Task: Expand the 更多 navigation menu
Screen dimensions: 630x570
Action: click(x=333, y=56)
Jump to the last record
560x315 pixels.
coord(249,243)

=-=-=

_DESCRIPTION OF THE TASK_.
Copy the lines of the listing exactly. Skip none.

_RESPONSE BOX_.
Task: Expand the 更多 navigation menu
Screen dimensions: 630x570
Action: click(x=333, y=56)
Jump to the last record
560x315 pixels.
coord(249,243)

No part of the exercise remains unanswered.